Consistent with previous reports, CSEA provided effective analgesia during active labour in the current investigation. Dresner and colleagues . reported that the administration of CSEA during labour made 74% of parturients feel ‘excellent' and 61% feel ‘satisfactory'. Recently, Moschini and colleagues  found that 73% of parturients felt ‘excellent' and 20% parturients felt ‘good' during CSEA labour analgesia. Tsen and colleagues  observed that CSEA led to more rapid cervical dilation compared with epidural analgesia, while we found that the duration of active phase was shortened in CSEA group. These findings indicate that combined spinal epidural analgesia is effective in relieving labour pain and accelerating labour process.

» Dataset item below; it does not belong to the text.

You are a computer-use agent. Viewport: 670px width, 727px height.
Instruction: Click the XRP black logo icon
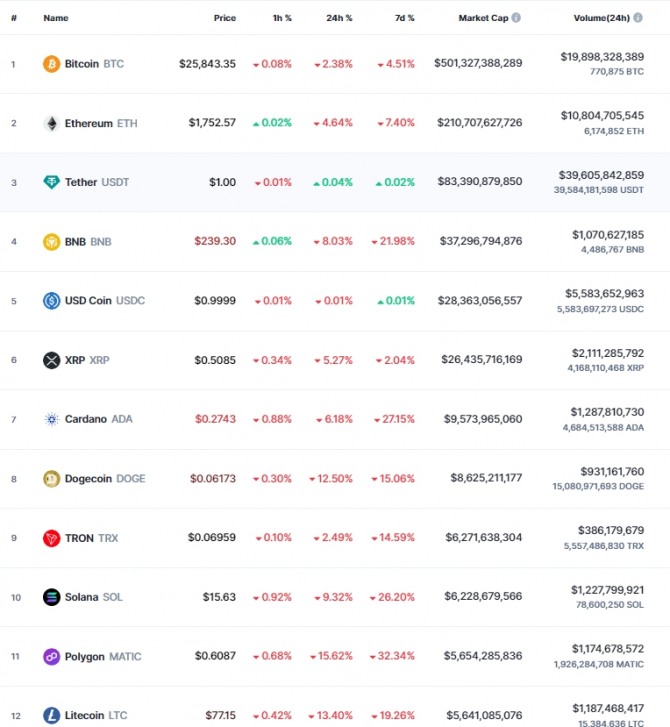[x=51, y=360]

Our experiment design followed previous report . The bias in selecting subject could not be excluded due to the lack of randomization and we could not group randomly the pregnant women into CSEA or control group because of the ethical considerations. However, there were no differences in serum levels of NO metabolites and cervical dilatation at study entry, as well as maternal age, gestational age and parity between the groups, indicating the subjects in the CSEA and control groups were quite comparable.
To summarize, CSEA relieved labour pain effectively, attenuated the increase in mean BP, strengthened uterine contraction, shortened the duration of active labour, meanwhile it abolished the decrease of NO production during labour, suggesting that NO may be one of the mediators of these CSEA effects and that it may be related to labour pain.